== Attività da svolgere ==
1 > Trascriva fedelmente la parte del brano sul cinghiale che comincia con le parole "Il simbolismo degli" e si conclude dopo "accanto alle divinità.".
2 > Nel brano sul cinghiale, accanto a quale dio si trovava il simbolo di questo animale?

Il simbolismo degli animali Antefix

Il cinghiale era un animale a cui i Celti dedicarono molti onori: evocava la forza e il vigore e soprattutto il rapporto con la foresta, ambito del sacro per eccellenza.
Ci sono stati diversi ritrovamenti di scheletri o denti di questo animale in tombe dell'età del Ferro,
su alcune monete si trova la sua immagine,e l'arte celtica gli ha riservato molta attenzione.
Questi ritrovamenti hanno confermato la presenza di questo animale e l'importanza che aveva nella cultura celtica,spesso posto accanto alle divinità.
Infatti il simbolo del cinghiale era di fianco al dio Lug e nella festa di Shamain poteva anche essere sacrificato alla divinità,ma tenendo in grande considerazione il suo valore.

== Materiale fornito ==
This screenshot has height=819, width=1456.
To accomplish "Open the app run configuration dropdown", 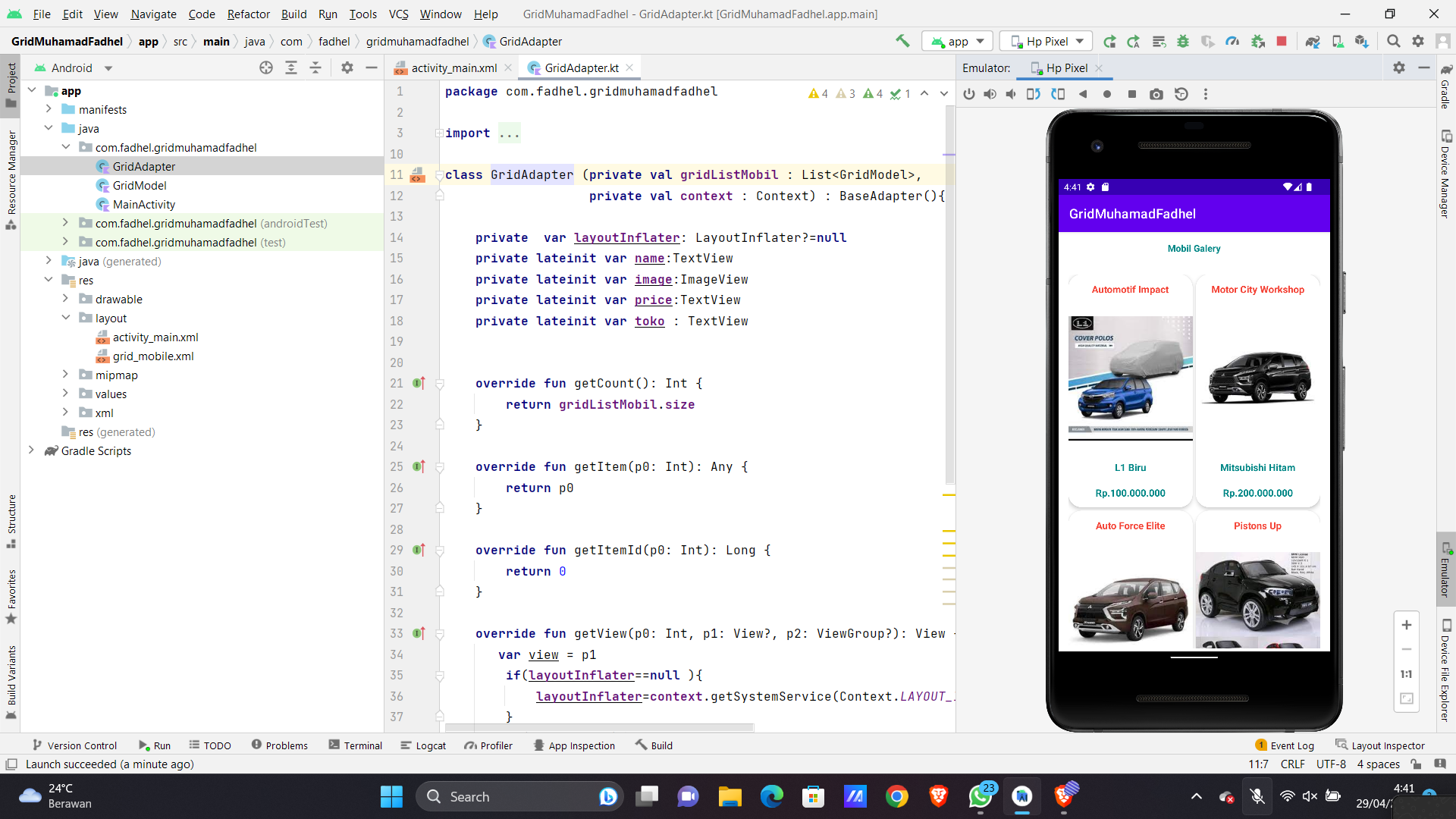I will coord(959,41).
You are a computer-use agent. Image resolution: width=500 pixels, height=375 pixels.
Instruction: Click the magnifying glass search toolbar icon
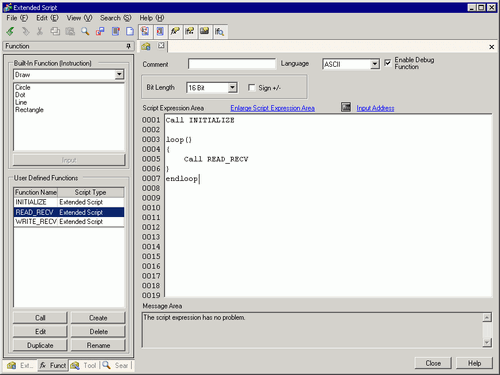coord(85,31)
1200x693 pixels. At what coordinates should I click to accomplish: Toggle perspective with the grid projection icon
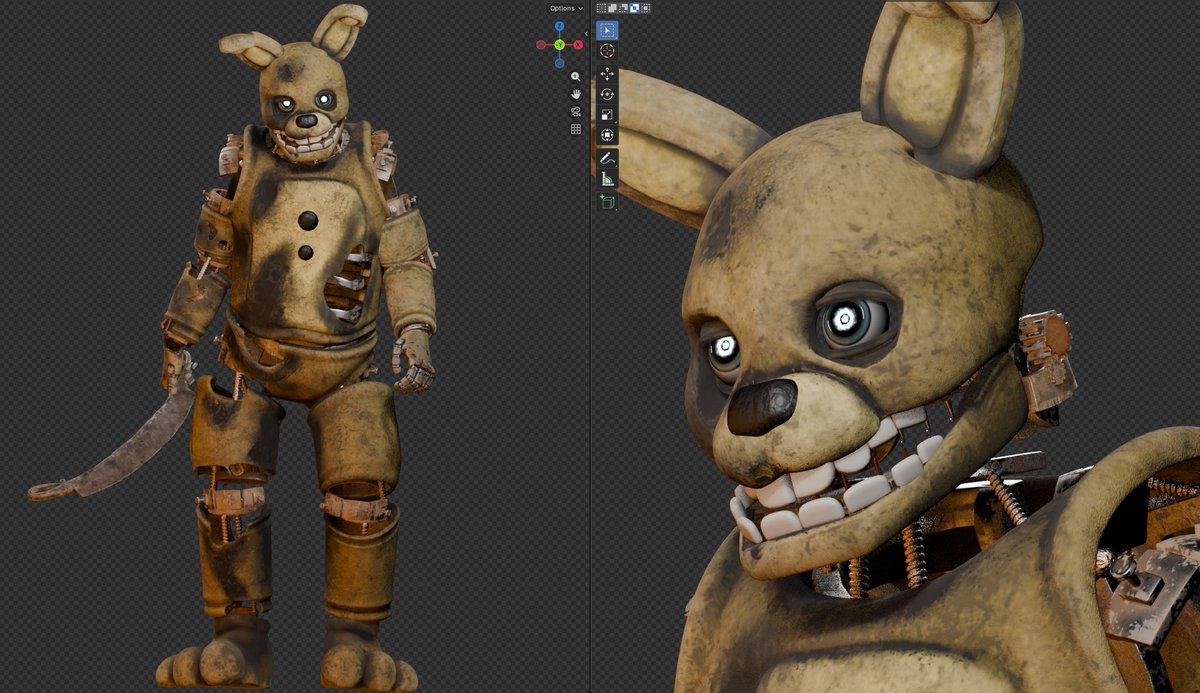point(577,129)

==

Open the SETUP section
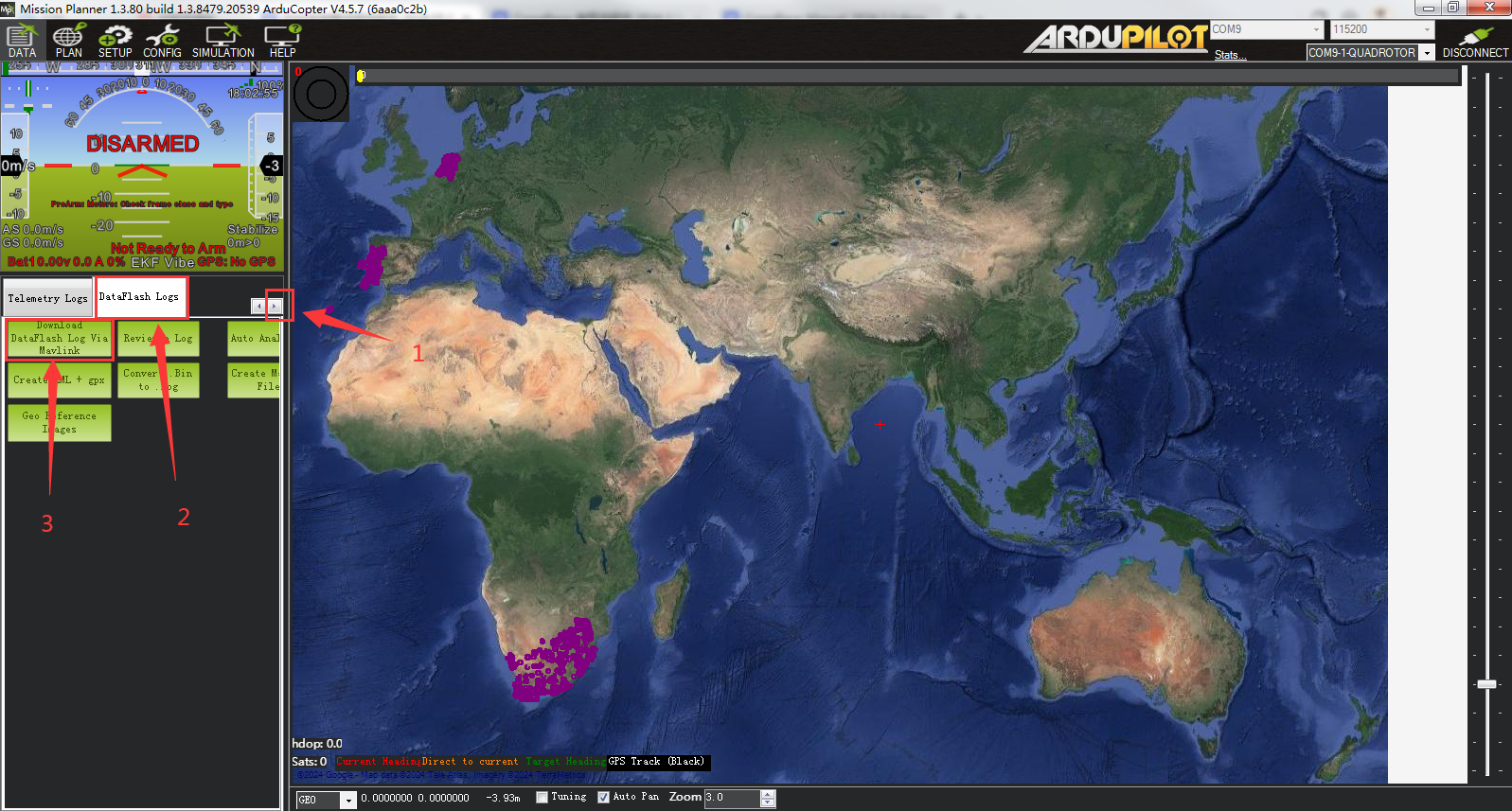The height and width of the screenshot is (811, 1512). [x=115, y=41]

== Soluzioni dell'esercizio ==
1 >
Il simbolismo degli animali Antefix

Il cinghiale era un animale a cui i Celti dedicarono molti onori: evocava la forza e il vigore e soprattutto il rapporto con la foresta, ambito del sacro per eccellenza.
Ci sono stati diversi ritrovamenti di scheletri o denti di questo animale in tombe dell'età del Ferro,
su alcune monete si trova la sua immagine,e l'arte celtica gli ha riservato molta attenzione.
Questi ritrovamenti hanno confermato la presenza di questo animale e l'importanza che aveva nella cultura celtica,spesso posto accanto alle divinità.

2 > Accanto al dio Lug.